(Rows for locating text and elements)
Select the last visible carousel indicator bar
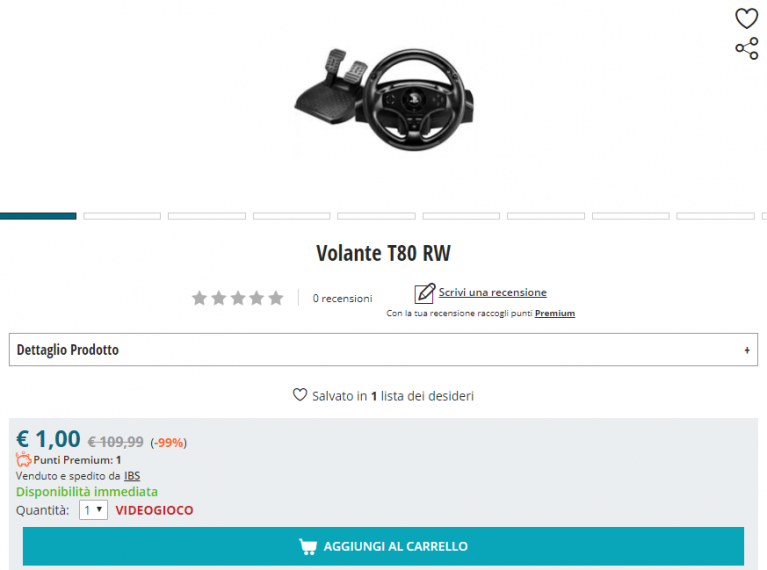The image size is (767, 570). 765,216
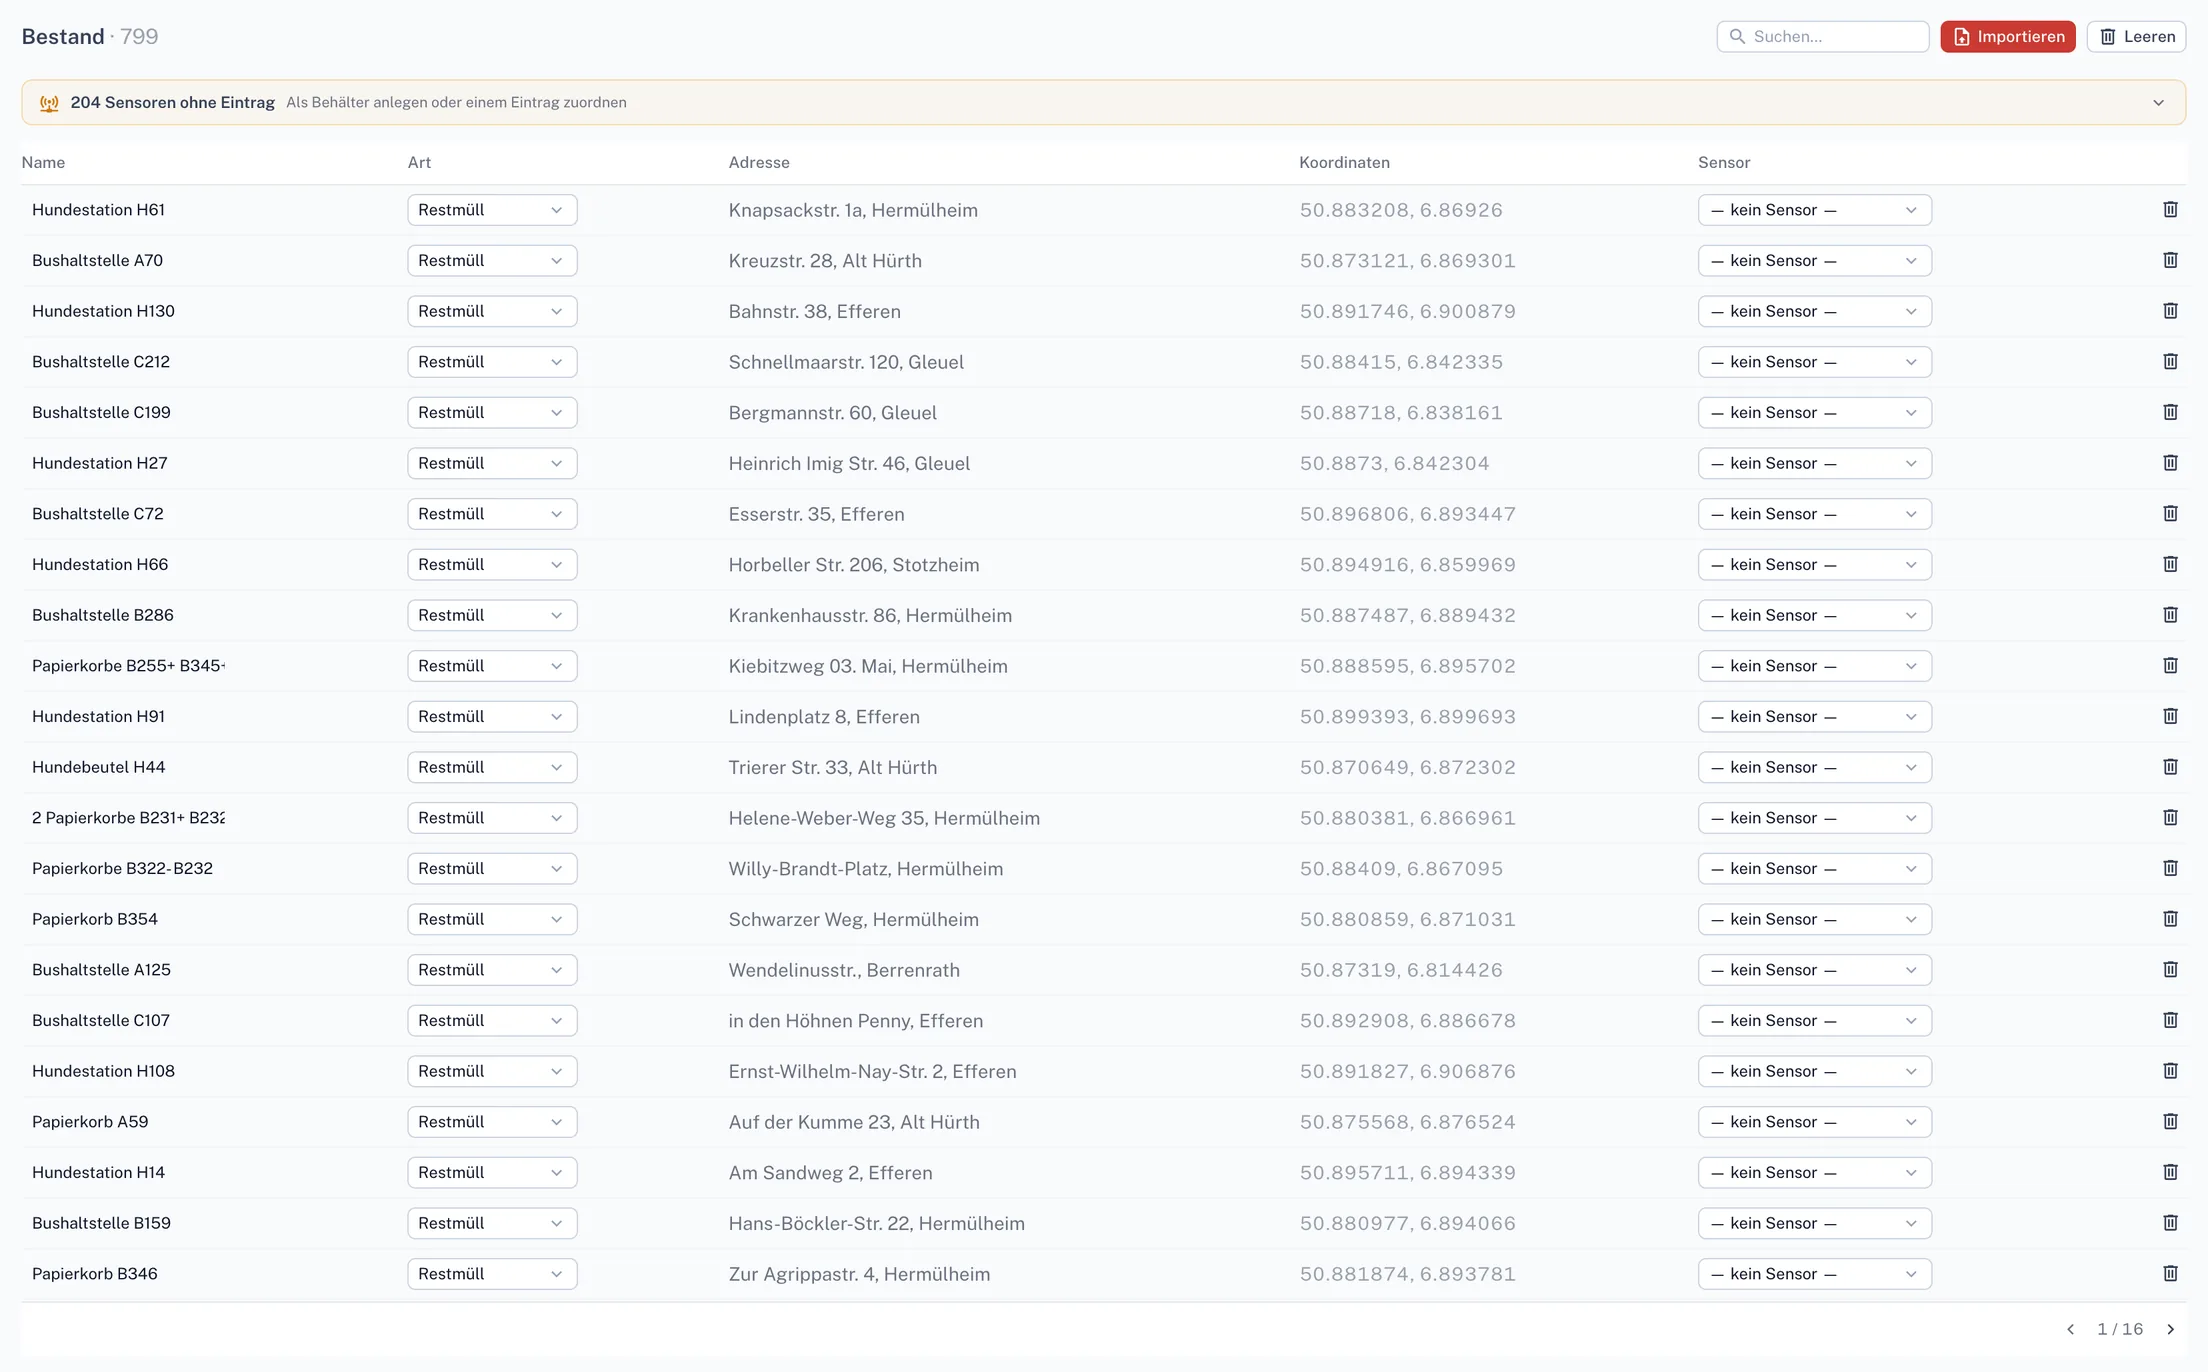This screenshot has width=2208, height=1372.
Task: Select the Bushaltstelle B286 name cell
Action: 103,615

**TASK REQUIREMENTS:**
Copy the rows above line for line, leaving out the pictures.

**IN RESPONSE:**
Select the last visible carousel indicator bar
The image size is (767, 570). 765,216
This screenshot has width=2208, height=1372.
Task: Select the Bushaltstelle B286 name cell
Action: 103,615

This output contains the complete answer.